The site was eventually changed to something along the lines of Chest Coach, with the suggested discretion thereof accounting for a spike in sales. That’s just one of the lessons to be learned from this particular case study though and we’ll get back to discretion right at the end. The other two lessons are those of how the marketing should be non-invasive, as well as how the right balance between personalisation and variety of choice should be struck when dealing with the delicate business of selling sensitive products and services.

Non-invasive marketing

It’s true; the marketing shouldn’t have the targeted prospect feeling like they’re targeted at all. You don’t want them feeling like someone has discovered their secret or something like that, so the appropriate marketing would be through something like Google Ads which are matched according to what people actively search (what they type into the search engine) and not based on things like where their GPS says they’ve been.

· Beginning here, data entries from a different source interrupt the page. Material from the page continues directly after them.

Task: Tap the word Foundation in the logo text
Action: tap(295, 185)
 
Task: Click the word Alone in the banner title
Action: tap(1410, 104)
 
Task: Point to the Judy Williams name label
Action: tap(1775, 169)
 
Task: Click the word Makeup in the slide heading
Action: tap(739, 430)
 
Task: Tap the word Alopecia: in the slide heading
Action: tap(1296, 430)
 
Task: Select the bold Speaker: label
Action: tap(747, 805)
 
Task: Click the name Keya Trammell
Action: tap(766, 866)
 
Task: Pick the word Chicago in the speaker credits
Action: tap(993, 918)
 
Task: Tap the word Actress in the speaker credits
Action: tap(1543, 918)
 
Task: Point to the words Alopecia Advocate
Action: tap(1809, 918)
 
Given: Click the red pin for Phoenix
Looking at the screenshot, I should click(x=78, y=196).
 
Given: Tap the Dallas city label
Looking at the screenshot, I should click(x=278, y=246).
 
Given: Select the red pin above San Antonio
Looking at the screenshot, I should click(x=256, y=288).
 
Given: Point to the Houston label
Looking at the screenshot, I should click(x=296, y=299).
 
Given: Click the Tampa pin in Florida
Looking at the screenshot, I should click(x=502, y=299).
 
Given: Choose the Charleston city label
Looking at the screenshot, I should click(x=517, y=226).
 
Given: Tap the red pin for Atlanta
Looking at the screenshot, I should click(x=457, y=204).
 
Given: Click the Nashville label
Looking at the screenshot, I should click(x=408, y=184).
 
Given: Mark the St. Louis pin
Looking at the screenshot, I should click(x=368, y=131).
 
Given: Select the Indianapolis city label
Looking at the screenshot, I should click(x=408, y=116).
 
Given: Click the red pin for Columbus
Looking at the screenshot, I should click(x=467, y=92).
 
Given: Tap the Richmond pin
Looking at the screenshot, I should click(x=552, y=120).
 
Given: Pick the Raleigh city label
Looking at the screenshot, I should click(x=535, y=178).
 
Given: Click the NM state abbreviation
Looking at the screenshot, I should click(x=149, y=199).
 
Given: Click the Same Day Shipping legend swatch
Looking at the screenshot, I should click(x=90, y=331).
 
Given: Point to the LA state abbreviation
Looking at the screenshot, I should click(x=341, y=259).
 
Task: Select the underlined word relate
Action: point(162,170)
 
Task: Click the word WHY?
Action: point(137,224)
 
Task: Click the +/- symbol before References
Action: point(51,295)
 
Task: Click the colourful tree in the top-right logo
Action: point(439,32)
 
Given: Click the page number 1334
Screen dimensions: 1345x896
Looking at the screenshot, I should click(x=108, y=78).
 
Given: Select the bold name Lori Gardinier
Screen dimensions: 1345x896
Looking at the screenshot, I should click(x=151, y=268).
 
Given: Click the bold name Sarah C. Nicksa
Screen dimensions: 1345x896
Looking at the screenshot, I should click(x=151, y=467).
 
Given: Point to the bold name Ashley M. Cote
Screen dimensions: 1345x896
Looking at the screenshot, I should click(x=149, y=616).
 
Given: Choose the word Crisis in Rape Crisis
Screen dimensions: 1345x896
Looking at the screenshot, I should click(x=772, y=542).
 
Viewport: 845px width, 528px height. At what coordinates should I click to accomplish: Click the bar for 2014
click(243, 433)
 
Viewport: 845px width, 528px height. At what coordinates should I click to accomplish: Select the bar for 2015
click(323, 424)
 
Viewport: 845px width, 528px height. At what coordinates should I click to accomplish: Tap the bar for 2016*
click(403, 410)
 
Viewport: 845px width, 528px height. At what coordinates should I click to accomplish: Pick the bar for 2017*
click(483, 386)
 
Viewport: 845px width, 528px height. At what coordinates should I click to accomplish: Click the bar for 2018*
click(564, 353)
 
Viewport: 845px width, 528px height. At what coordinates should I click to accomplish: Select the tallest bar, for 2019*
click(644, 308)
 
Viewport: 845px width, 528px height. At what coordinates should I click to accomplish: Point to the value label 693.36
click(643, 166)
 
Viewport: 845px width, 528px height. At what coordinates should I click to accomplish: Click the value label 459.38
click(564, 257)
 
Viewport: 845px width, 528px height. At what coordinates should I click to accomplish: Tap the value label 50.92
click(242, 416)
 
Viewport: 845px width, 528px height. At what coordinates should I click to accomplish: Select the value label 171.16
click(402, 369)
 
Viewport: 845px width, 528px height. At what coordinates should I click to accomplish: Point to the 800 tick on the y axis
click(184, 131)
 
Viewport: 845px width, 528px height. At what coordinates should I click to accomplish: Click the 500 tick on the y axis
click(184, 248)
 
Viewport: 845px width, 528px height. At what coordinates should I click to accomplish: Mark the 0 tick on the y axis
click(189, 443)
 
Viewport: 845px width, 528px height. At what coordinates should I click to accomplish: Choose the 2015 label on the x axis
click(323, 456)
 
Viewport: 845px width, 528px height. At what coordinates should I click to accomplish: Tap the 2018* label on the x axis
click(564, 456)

The right balance between personalisation and variety of choice

Perhaps building on from marketing which shouldn’t be intrusive at all, there does indeed need to be a balance between personalisation and variety of choice. The targeted prospect is indeed dealing with a very personal issue they perhaps specifically need a certain product or service for, but you can’t just hit them up and say “We have a specialised plastic surgery procedure offer just for your unique problem!” Rather, they need to be able to pick what they need out from a list of presented options.

Rolling discretion

Now, getting back to the discretion, this is very important and should never be underestimated. Fortunately as far as it goes with established specialists in the field, the likes of Naidu Plastic Surgery provide the requisite discretion as a standard part of the service. If you’re visiting the medical facility for a sensitive and private procedure, there is no way anybody can tell what you’re there for, in the same way you can’t tell what they’re at the facility for.